MATERIAL SHOWN:

....................

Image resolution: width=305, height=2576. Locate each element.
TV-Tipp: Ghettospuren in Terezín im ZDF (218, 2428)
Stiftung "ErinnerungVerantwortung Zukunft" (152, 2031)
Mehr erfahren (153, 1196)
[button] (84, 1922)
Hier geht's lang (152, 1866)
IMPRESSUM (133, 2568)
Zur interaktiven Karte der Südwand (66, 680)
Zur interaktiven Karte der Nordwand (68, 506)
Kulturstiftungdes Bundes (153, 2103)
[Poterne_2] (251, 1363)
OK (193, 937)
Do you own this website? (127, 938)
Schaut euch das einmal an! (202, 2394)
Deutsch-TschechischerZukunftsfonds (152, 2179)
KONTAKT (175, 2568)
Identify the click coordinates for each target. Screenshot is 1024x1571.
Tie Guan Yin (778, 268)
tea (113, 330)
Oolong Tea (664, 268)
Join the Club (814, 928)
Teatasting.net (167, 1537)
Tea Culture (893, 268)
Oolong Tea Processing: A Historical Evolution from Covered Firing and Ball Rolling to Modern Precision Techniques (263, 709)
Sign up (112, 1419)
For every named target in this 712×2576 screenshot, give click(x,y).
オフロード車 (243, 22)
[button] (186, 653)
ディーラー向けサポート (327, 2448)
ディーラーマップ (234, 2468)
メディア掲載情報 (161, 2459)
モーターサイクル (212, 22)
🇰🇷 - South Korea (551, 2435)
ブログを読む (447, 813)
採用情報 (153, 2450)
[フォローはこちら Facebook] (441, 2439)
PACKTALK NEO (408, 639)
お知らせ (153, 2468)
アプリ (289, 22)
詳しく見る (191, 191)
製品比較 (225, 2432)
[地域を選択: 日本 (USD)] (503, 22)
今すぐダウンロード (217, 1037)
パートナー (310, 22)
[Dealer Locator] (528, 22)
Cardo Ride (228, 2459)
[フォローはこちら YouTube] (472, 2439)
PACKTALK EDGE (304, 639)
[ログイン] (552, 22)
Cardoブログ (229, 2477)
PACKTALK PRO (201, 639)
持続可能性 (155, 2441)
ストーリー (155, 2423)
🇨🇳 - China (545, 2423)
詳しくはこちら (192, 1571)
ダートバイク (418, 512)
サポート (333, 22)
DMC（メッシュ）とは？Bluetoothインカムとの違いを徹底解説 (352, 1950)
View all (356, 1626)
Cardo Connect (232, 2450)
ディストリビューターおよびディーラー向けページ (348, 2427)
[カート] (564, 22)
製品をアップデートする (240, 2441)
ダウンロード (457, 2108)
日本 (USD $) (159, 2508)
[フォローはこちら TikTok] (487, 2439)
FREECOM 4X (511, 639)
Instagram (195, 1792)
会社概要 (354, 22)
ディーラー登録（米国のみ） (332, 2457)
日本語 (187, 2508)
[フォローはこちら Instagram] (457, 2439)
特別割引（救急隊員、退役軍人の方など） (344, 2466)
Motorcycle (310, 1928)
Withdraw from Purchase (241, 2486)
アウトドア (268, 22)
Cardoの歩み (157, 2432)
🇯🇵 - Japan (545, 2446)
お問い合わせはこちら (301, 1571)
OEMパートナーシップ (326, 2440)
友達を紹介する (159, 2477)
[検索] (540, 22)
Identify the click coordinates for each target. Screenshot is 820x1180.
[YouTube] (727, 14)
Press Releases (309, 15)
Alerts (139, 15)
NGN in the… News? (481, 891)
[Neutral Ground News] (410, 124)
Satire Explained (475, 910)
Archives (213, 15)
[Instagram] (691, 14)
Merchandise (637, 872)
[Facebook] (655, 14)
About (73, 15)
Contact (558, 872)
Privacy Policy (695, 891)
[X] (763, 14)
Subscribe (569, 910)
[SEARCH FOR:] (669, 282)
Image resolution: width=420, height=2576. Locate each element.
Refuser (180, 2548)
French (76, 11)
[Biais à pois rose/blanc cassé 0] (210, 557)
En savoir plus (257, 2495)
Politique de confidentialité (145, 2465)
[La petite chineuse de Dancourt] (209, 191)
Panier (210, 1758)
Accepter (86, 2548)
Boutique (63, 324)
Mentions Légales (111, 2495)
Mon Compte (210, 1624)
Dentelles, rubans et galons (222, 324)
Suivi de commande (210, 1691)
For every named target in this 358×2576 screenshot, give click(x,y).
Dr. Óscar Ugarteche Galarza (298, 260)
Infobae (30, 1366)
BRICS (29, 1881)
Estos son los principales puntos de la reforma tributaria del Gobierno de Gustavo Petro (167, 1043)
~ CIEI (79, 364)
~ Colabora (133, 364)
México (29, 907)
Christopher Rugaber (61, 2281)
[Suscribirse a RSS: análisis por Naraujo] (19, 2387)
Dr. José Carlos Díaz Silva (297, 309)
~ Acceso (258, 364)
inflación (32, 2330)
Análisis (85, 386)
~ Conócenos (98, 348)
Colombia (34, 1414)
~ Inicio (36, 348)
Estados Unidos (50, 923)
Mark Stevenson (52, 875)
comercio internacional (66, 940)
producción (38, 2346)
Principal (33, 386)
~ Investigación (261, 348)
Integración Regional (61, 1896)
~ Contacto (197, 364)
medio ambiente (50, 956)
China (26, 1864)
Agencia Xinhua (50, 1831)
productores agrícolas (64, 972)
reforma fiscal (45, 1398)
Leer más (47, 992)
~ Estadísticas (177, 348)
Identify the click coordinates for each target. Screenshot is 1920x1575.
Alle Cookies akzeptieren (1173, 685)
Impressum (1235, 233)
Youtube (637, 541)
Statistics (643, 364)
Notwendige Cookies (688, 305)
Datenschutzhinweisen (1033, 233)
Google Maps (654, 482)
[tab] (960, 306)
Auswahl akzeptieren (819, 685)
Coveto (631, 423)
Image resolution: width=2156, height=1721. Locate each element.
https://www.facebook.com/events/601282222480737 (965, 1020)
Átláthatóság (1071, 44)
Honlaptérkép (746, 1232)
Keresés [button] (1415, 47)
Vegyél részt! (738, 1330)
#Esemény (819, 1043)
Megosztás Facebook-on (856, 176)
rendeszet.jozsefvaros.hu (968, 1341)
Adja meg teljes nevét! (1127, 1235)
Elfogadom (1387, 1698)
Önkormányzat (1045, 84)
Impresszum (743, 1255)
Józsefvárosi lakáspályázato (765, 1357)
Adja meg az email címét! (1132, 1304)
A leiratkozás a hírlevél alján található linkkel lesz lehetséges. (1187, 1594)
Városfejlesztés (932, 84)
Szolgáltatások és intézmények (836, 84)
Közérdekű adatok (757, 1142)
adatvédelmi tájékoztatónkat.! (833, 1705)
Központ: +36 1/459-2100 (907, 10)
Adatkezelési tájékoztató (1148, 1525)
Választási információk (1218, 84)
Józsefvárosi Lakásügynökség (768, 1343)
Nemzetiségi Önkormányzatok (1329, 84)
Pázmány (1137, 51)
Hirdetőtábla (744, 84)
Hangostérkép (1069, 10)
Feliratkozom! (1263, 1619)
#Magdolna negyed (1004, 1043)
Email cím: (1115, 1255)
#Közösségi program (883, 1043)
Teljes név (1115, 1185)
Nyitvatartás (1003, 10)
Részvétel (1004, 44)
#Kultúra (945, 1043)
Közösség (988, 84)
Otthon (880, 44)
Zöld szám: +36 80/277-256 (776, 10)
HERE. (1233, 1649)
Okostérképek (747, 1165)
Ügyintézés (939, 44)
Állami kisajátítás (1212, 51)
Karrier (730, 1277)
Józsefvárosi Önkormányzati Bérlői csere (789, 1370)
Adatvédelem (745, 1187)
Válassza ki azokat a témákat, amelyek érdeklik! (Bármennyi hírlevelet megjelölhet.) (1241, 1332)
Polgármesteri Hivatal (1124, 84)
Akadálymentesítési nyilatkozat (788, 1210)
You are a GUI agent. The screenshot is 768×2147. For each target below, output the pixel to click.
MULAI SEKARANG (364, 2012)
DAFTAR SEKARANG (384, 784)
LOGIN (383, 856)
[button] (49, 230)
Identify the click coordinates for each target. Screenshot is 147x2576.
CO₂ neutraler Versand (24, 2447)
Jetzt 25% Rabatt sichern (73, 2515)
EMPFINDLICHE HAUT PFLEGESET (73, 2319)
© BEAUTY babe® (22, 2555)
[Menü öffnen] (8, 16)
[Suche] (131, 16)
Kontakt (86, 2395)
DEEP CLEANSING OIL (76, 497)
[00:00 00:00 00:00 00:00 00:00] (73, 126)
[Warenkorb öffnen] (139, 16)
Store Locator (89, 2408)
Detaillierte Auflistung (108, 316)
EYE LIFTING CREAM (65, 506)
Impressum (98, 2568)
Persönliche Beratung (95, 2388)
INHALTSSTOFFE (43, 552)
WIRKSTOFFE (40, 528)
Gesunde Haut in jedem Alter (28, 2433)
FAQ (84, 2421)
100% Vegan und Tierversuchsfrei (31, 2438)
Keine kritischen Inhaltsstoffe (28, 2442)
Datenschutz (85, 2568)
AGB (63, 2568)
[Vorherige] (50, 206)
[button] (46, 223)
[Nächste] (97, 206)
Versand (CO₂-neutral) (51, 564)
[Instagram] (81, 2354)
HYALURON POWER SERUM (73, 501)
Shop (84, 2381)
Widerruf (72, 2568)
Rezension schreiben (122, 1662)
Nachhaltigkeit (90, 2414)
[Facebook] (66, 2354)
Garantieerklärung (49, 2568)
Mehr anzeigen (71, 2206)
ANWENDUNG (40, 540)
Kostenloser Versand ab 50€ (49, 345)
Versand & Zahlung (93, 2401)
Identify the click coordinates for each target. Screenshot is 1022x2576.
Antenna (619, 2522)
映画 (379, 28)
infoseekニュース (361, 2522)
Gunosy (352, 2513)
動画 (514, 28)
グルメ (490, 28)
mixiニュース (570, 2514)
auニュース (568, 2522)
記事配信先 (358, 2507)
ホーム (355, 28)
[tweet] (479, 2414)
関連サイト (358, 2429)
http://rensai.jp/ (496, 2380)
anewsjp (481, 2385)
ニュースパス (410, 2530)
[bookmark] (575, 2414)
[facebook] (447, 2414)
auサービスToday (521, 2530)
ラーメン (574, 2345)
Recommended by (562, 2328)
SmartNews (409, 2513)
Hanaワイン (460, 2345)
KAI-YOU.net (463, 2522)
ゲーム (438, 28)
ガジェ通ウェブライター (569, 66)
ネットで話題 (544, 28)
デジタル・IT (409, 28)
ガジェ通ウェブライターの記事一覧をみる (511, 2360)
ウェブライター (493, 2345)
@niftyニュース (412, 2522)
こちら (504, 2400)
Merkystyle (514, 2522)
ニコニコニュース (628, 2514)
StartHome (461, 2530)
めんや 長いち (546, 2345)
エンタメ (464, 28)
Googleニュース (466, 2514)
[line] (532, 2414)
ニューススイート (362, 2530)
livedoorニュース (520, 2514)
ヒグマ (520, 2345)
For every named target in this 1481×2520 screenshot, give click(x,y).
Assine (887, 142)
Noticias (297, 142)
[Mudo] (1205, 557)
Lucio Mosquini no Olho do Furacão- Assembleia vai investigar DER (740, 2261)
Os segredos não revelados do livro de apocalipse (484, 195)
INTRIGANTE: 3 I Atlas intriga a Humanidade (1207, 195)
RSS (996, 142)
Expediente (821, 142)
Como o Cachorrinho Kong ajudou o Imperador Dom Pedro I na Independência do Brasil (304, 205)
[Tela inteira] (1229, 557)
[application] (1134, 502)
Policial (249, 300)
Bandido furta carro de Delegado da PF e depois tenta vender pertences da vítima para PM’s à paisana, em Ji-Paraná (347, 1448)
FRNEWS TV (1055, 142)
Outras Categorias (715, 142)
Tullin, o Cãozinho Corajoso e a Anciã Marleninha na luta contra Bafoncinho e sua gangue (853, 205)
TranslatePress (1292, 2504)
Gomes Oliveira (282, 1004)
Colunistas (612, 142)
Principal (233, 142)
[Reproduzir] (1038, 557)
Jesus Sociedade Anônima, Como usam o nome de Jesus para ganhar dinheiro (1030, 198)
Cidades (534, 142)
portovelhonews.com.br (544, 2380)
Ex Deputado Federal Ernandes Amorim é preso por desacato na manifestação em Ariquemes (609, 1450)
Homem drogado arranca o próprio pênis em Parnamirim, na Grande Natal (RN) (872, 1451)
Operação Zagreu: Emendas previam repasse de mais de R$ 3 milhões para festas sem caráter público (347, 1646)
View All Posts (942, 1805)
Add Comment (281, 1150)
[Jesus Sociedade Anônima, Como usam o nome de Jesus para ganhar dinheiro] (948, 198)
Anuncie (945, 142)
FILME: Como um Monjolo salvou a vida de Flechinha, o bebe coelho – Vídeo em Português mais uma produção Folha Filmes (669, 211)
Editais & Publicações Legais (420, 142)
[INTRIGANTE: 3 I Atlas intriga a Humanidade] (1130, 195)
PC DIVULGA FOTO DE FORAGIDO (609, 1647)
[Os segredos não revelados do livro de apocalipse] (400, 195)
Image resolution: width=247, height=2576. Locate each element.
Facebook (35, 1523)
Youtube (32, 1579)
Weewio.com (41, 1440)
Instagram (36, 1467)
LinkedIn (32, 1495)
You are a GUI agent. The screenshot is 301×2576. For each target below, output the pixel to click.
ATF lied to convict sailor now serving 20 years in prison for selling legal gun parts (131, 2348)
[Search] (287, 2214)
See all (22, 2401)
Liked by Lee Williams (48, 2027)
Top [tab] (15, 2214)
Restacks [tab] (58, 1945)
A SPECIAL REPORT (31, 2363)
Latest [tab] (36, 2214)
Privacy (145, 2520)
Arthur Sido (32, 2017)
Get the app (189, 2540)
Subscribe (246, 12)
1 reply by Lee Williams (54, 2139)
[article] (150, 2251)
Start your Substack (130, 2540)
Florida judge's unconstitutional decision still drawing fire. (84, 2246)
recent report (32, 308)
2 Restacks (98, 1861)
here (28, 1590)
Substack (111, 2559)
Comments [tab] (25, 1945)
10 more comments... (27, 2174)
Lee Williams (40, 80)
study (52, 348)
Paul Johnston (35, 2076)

....................

EXERCISE DIRECTIONS: For every line above that includes the word "INTRIGANTE", return the line.

ANSWER SPACE:
INTRIGANTE: 3 I Atlas intriga a Humanidade (1207, 195)
[INTRIGANTE: 3 I Atlas intriga a Humanidade] (1130, 195)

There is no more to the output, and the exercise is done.